* Using the information:
A – Summarize the passage on open source theology in three sentences.
B – From the passage on open source theology, reproduce the stretch from "I will say what" through "a by product." word for word.

* Selected passage:
◆ ◆ ◆
Yes, there are political and economic aspects to software. But the way those relate and interplay with open source is quite different from how you believe that they do. Similarly, of course, there are economic and political aspects to theology. But your conclusion that the intent of open source theology is to somehow resolve these problems is just simply incorrect. You cannot critique open source theology for its inherent inability to solve these problems if it has made no claim to be able to do so. Which it has not.
I will say what I said at the beginning. Open source is about "anyone may" not "everyone will". There is no assumption of universal inclusion. There isn't even an assumption about universal access. There is only the intention to eschew the usual model of intentionally constructed restriction. It is the possibility of universal access, but only the possibility, and that possibility is not a goal, but only a by product.
"…because they cannot do it and are not self-identifying their limitations."
"this is the part i am critiquing. i deal with students on a daily basis who can't even put a sentence together – some may never be able to. there are people with inherent limitations socially, cognitively, etc. who will never attain to a level in which they will be able to fully participate in a conversation that is while technically open to everyone, in reality it is not."
◆ ◆ ◆
* Stored data:
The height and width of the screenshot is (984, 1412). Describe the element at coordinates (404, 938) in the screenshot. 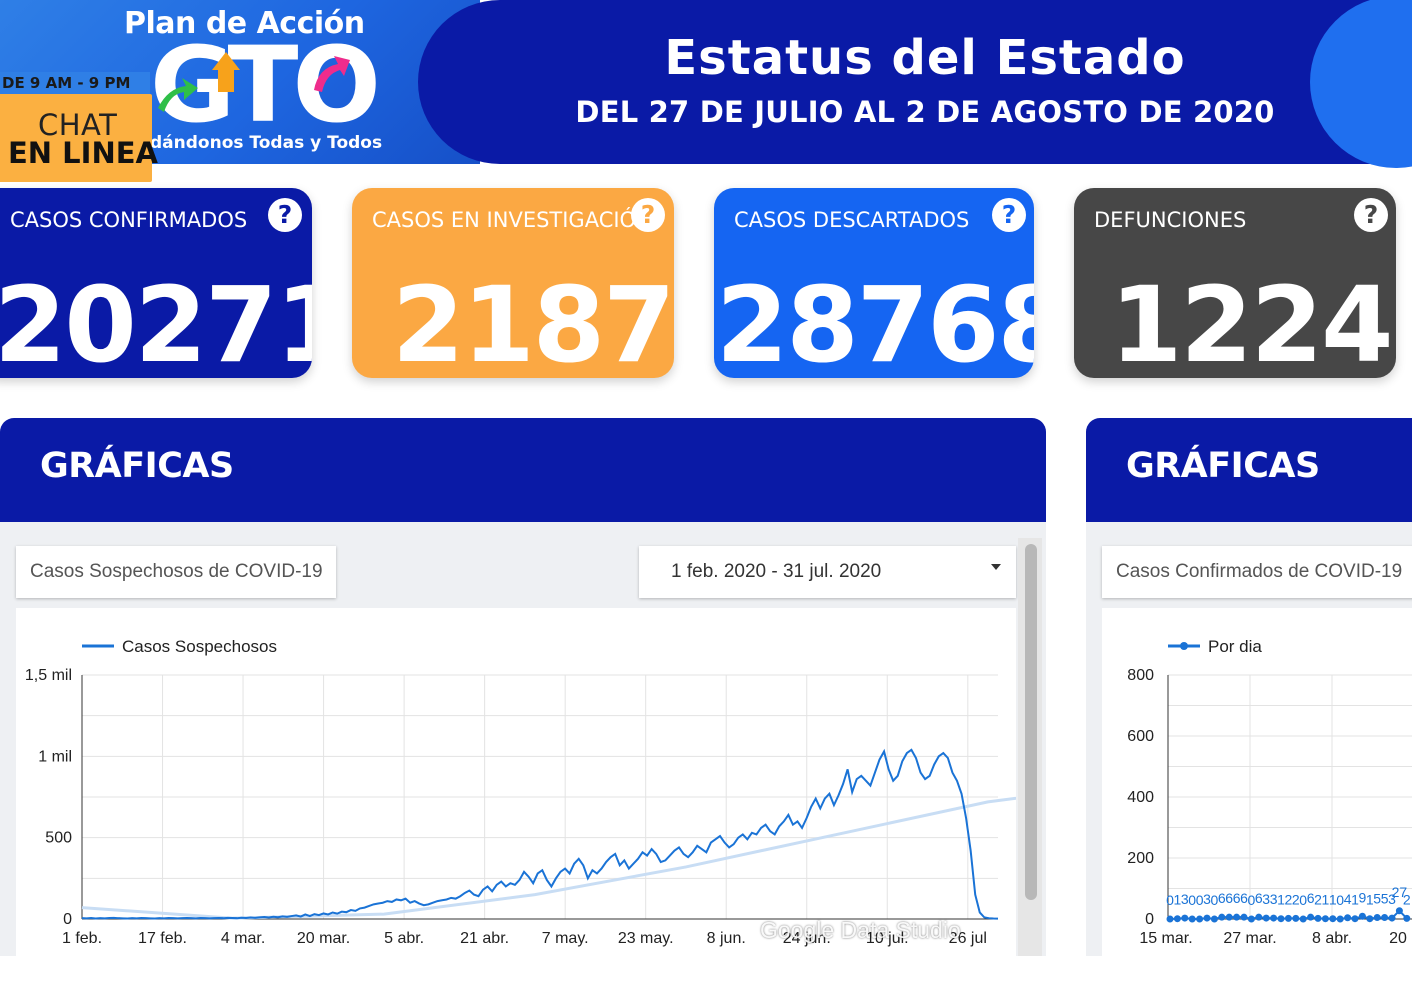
◆ ◆ ◆
* Written answers:
A – Software and theology both have political and economic aspects, but open source theology never claimed to resolve those problems and so cannot be criticized for failing to. Open source means "anyone may," not "everyone will": it assumes neither universal inclusion nor universal access and only rejects deliberately constructed restriction, with universal access as a possible by-product rather than a goal. A quoted objection counters that many people have social or cognitive limitations that will keep them from fully taking part in a conversation that is technically open to everyone.

B –
I will say what I said at the beginning. Open source is about "anyone may" not "everyone will". There is no assumption of universal inclusion. There isn't even an assumption about universal access. There is only the intention to eschew the usual model of intentionally constructed restriction. It is the possibility of universal access, but only the possibility, and that possibility is not a goal, but only a by product.